Who Provides Care

TDCJ uses a correctional managed health care system. The main academic providers are the University of Texas Medical Branch (UTMB) and Texas Tech University Health Sciences Center (TTUHSC).

Provider structure

  • UTMB manages health services at many TDCJ facilities, especially in the eastern and central parts of the system.
  • TTUHSC manages services at many West Texas facilities.
  • TDCJ’s Health Services Division oversees quality, policy, grievances, and family/public medical contacts.

How a Person Requests Medical Care

For routine problems, the process usually starts with a written request.

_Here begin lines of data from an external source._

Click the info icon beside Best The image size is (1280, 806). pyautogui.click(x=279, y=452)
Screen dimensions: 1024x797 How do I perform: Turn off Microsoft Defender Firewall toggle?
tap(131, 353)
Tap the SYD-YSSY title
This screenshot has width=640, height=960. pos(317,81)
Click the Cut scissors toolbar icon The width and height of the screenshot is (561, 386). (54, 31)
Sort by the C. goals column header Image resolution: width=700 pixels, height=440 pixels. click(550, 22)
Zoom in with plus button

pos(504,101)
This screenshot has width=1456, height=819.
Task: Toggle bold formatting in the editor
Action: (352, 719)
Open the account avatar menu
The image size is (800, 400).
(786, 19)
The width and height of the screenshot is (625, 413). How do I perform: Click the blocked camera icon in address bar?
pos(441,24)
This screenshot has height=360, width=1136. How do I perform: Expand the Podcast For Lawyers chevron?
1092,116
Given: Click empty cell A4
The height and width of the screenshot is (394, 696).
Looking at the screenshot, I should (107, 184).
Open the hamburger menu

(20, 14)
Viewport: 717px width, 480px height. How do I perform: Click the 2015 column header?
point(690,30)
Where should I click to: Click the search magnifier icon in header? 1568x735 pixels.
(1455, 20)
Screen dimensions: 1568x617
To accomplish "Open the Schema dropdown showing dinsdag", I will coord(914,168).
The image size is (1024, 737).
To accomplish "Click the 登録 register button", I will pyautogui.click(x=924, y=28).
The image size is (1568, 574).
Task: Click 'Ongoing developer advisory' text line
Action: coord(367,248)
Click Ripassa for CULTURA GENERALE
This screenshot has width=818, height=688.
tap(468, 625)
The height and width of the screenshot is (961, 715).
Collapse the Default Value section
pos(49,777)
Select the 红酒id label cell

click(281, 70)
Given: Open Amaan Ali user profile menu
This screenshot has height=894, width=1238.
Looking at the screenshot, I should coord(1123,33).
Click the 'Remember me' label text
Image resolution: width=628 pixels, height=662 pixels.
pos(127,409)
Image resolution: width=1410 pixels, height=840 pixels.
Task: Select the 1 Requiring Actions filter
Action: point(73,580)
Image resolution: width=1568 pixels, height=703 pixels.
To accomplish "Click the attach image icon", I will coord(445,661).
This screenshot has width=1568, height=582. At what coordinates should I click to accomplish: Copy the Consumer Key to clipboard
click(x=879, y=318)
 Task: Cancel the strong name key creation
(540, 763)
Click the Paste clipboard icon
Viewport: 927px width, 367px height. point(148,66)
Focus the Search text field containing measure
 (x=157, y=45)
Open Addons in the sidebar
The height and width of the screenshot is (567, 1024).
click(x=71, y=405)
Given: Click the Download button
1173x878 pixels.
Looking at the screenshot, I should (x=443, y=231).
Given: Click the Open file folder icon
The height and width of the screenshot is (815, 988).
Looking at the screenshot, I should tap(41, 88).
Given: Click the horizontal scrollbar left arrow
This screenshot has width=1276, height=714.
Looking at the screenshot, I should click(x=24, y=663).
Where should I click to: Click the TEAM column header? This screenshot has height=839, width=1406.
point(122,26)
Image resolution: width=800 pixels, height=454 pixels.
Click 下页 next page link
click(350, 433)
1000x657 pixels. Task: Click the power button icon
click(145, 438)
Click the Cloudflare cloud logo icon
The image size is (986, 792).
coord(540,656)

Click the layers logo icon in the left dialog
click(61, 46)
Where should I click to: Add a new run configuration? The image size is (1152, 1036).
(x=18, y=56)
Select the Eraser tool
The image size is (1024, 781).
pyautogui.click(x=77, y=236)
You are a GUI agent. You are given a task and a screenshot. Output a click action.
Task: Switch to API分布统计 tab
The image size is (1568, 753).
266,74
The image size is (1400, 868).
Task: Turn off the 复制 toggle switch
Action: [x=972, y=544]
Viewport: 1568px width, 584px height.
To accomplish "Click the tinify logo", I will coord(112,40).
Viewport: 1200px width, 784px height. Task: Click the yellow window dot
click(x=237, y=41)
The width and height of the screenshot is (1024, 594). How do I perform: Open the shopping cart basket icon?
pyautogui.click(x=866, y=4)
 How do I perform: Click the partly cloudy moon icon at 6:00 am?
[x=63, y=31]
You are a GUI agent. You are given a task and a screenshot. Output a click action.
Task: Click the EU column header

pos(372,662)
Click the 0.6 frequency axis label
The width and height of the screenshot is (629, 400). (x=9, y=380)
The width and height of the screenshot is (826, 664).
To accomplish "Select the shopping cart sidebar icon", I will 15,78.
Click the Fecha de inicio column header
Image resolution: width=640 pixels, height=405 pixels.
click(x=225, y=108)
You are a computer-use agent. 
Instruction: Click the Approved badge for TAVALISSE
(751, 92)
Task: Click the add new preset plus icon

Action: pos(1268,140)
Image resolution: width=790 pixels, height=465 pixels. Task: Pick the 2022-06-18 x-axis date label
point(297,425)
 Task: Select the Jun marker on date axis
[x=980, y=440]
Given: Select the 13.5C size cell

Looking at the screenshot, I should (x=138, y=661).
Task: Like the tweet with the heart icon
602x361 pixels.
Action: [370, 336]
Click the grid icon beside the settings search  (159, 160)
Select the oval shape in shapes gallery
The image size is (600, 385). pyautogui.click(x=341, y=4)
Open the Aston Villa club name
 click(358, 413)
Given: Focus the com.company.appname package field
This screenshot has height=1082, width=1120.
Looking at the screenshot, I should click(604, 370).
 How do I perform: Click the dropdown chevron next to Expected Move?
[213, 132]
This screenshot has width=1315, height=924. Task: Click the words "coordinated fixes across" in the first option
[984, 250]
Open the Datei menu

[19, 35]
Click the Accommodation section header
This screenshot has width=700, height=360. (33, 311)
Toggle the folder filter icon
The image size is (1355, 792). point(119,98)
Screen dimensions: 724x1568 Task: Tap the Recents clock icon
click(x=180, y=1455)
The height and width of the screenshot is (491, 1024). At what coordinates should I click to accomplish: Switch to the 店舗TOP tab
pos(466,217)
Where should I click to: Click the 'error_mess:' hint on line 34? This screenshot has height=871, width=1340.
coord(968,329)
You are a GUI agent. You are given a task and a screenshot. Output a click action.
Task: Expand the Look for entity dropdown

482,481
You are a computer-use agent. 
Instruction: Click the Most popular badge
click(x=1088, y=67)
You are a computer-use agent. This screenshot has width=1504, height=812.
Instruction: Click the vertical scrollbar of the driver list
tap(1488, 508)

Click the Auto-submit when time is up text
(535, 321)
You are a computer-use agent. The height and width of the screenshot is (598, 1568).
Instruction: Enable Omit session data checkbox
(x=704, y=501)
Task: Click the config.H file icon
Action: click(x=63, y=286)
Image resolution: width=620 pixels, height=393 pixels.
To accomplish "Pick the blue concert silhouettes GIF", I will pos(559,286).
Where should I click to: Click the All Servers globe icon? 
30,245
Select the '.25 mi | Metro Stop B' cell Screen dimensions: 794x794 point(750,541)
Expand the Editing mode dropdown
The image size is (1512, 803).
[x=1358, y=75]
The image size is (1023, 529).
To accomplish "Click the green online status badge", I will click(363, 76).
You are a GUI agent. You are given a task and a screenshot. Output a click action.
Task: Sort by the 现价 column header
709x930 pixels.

  1. Submit a Sick Call Request (SCR).
  2. Medical staff review and triage the request.
  3. The person is called out for clinic, treatment, follow-up, or referral depending on urgency.

Emergency situations

Emergency medical issues are handled through immediate staff response rather than the routine SCR process. Unit staff can refer the person to on-site medical care, an infirmary, or an outside hospital depending on the situation.

Co-Pays and Charges

Texas publishes a specific co-pay structure for routine charged visits.

  • The medical co-pay is $13.55 per visit.
  • TDCJ charges the fee for the first seven charged visits each fiscal year.
  • After seven charged visits, there is no additional co-pay for the remainder of that fiscal year.
  • The annual maximum under that structure is $94.85.

Mental Health Services

Mental-health care is part of the same correctional managed-care structure.

  • UTMB and TTUHSC both provide mental-health services depending on the facility.
  • Services can include psychiatric evaluation, medication management, crisis intervention, and facility-based mental-health programming.
  • Specialized units, including psychiatric or therapeutic settings, exist for some populations.

Grievances and Complaints

TDCJ uses a two-step grievance system.

Inmate grievance process

  • Step 1: Filed and answered at the unit level.
  • Step 2: Appeal to central administrative review. Health-services materials state that Step 2 medical grievances are handled through the Office of Professional Standards in Huntsville.

Informal health complaint route

Before a formal grievance, TDCJ health-services materials describe an informal route:

  • The person first addresses the issue with the treating professional.
  • If still dissatisfied, the person may submit an I-60 or letter to the facility complaint coordinator or Health Administrator.
  • If the issue is still unresolved, the person may file a grievance.

What Families Can Do

Outside advocacy is limited but not irrelevant.

Available outside contacts

  • Medical issues: Health Services Division, Office of Professional Standards, health.services@tdcj.texas.gov, (936) 437-4271
  • Patient Liaison Program: Written complaints to Health Services Division, PO Box 99, Huntsville, TX 77340
  • Non-medical complaint or general concern after unit-level steps: Office of the Independent Ombudsman

Useful outside actions

  • Document dates, symptoms, clinic requests, and responses.
  • Confirm whether an SCR, I-60, Step 1 grievance, or Step 2 grievance has been filed.
  • Use the Patient Liaison or Health Services contact for persistent medical concerns.
  • Use the Ombudsman for non-medical issues or broader complaint routing.